Start of Material shown
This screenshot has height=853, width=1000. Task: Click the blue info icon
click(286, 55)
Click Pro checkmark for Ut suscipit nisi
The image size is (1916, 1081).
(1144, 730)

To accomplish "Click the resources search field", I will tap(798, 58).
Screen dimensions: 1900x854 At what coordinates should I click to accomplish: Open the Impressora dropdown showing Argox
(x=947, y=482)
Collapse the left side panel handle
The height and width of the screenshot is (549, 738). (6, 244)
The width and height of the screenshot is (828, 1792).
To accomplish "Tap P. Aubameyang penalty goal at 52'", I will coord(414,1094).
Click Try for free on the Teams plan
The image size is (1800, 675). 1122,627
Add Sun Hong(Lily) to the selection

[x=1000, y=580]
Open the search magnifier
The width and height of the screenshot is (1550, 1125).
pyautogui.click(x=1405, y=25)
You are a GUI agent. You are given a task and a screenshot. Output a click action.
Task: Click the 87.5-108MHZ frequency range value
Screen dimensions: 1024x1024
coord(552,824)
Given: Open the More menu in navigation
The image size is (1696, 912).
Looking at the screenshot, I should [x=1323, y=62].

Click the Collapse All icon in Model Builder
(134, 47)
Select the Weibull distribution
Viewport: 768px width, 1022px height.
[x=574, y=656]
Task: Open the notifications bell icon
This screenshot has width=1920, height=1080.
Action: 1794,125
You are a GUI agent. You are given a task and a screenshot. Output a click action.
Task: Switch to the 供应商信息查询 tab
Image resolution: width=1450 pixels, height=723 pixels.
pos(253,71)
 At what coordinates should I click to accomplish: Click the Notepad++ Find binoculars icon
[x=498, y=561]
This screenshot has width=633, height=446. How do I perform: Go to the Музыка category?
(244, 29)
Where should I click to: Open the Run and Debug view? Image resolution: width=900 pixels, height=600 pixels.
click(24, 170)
End of Material shown
Work item:
The answer must consist of every line from the entries that holds the string "search".

Exercise result:
To accomplish "Click the resources search field", I will tap(798, 58).
Open the search magnifier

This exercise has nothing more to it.